▶ **WORK ITEM**
Beneath this task are records; count the lines among them that contain the word "logo" and answer with the number only.

(Records contained in a dataset)

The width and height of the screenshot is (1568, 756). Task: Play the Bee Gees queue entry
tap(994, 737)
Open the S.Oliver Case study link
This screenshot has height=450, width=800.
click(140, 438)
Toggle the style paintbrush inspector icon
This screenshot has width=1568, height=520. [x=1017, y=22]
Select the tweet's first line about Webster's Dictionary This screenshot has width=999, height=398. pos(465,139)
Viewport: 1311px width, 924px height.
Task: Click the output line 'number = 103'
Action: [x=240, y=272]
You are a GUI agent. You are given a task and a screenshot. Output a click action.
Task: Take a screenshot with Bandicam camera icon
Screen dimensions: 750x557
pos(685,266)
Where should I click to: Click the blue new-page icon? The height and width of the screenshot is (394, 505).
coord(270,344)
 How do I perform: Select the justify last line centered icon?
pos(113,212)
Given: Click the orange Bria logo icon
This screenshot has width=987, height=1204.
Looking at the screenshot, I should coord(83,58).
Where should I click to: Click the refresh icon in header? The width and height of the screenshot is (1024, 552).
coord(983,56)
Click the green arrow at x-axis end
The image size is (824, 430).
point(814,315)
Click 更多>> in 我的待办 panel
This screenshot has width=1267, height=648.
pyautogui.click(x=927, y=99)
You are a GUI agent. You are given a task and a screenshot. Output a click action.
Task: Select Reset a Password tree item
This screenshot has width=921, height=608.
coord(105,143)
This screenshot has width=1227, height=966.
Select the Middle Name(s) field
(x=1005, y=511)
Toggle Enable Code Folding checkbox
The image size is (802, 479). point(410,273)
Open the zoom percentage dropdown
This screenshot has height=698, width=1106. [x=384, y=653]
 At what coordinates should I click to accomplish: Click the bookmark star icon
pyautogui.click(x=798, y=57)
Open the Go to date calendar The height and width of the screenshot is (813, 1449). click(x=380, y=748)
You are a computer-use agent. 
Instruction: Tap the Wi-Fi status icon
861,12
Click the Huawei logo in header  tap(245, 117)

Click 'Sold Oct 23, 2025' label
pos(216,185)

▶ **RESPONSE TO THIS EXERCISE**
2